Все рассмеялись. Грибовский хотел было обидеться, но потом также засмеялся и, подбежав к Козликову, шутя взял его за ухо.
– Отстань, убирайся! – говорил Козликов, вливая в себя стакан вина. – Подержи лучше за ухо княгиню Зизи. Мне один верный человек говорил, что она это любит…
– Ах, какой он смешной! – сказал Грибовский и уселся на свое место.

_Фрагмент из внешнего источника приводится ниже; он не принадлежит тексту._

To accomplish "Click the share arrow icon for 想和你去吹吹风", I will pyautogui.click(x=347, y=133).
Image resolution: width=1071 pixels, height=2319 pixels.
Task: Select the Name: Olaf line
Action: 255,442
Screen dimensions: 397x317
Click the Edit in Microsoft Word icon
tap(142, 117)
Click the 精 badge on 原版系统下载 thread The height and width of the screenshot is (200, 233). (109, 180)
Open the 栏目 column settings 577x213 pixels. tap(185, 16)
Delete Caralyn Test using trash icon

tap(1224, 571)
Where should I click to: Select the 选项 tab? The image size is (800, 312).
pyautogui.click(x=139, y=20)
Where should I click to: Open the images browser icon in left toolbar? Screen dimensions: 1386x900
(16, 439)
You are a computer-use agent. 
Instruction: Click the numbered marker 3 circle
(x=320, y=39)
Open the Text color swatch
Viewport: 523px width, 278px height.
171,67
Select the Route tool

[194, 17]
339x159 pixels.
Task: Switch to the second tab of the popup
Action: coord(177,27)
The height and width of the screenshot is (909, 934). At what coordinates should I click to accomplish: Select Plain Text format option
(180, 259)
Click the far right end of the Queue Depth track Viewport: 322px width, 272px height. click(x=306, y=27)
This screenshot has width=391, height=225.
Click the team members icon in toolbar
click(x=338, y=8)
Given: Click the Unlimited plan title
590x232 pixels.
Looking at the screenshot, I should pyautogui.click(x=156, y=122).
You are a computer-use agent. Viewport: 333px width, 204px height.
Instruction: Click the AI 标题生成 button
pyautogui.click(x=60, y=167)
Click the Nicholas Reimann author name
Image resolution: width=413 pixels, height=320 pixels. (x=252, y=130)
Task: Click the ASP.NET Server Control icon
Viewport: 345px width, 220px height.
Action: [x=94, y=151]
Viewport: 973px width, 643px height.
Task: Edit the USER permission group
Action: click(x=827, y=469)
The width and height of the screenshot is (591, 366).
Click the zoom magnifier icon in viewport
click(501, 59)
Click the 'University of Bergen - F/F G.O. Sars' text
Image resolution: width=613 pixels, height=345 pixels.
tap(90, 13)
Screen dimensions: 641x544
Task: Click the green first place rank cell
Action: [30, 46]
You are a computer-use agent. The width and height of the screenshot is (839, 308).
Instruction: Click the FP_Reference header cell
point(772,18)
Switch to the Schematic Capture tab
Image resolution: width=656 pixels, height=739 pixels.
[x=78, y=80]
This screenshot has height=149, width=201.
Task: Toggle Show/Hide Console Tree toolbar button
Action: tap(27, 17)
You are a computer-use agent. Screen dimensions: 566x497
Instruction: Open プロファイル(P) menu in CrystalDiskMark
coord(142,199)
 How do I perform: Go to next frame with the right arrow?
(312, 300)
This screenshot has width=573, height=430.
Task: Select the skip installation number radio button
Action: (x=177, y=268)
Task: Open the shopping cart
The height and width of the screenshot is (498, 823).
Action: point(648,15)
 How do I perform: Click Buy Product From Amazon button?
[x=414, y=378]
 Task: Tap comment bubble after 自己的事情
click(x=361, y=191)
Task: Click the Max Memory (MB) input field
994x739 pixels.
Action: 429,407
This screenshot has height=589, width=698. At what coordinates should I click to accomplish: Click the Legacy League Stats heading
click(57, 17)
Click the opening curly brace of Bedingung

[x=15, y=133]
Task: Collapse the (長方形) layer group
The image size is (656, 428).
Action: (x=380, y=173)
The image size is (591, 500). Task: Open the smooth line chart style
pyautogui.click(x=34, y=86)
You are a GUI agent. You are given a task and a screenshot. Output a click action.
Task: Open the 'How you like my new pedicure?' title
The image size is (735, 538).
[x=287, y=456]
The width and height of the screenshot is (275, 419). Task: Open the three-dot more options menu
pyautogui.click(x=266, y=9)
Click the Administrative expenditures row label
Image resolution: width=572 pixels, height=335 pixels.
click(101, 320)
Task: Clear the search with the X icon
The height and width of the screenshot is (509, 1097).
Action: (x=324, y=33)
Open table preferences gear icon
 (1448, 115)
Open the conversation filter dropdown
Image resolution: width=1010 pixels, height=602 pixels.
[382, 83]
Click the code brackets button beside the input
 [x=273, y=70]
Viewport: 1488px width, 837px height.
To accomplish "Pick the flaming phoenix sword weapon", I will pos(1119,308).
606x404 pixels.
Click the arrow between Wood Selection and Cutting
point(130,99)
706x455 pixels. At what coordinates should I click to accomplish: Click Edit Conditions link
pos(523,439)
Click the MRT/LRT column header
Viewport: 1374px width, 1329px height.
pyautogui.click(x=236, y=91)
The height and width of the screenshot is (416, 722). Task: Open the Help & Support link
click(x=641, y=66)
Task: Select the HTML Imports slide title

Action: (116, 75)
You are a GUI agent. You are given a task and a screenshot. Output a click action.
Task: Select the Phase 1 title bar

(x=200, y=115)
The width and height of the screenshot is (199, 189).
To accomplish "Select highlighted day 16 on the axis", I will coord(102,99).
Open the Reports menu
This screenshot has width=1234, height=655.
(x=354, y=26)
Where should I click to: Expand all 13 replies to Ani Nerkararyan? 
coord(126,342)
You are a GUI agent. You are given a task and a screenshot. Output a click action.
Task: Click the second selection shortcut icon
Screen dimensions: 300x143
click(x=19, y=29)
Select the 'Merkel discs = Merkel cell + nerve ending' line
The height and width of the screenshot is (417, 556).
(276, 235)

Вообще обед прошел оживленно и весело, но о той задушевности, которой был проникнут прошлогодний обед, не было и помину. Тогда обедала семья, теперь собрались хорошие знакомые. Один только раз прозвучала на обеде сердечная нотка, когда Кнопф провозгласил здоровье товарищей-севастопольцев. Миллер вынул из портфеля четвертушку серой бумаги и громко прочел письмо Константинова от 20 октября:
«Спасибо, дорогой друг Миллер, за твое длинное и обстоятельное письмо; к сожалению, могу ответить тебе только несколькими строками. Пишу в землянке, лежа на полу, то есть на земле, и насилу мог достать клочок бумаги. А между тем я видел столько высокого и вместе с тем столько ужасного и гадкого, что исписать обо всем этом можно бы целые томы. Если бог даст свидеться, расскажу подробно. Признаюсь, что в первые дни было здесь очень жутко, так что я несколько раз мысленно обзывал себя трусом, но потом привык, и теперь, идя на бастион, право, не чувствуешь страха больше, чем, бывало, перед латинским экзаменом. Брата ты бы не узнал: до того он вырос и возмужал во всех отношениях. За Балаклаву он, вероятно, получит Георгия [78] , да и действительно он держал Себя таким молодцом, что нельзя было не полюбоваться им. На другой день, то есть четырнадцатого октября, он ходил на вылазку с батырцами и ранен пулей в левую ногу (немного выше колена). Рана, впрочем, пустая, и дней через десять он выпишется из госпиталя. Гуркин со мной неразлучен, и мы, конечно, беспрестанно вспоминаем о вас, дорогих и милых. Не поминайте нас лихом и не забудьте чокнуться с нами третьего января. Впрочем, до тех пор я еще много раз буду писать тебе».
Константинов не исполнил своего обещания, и с 20 октября о нем не было никакого известия.
У многих при чтении письма навернулись слезы.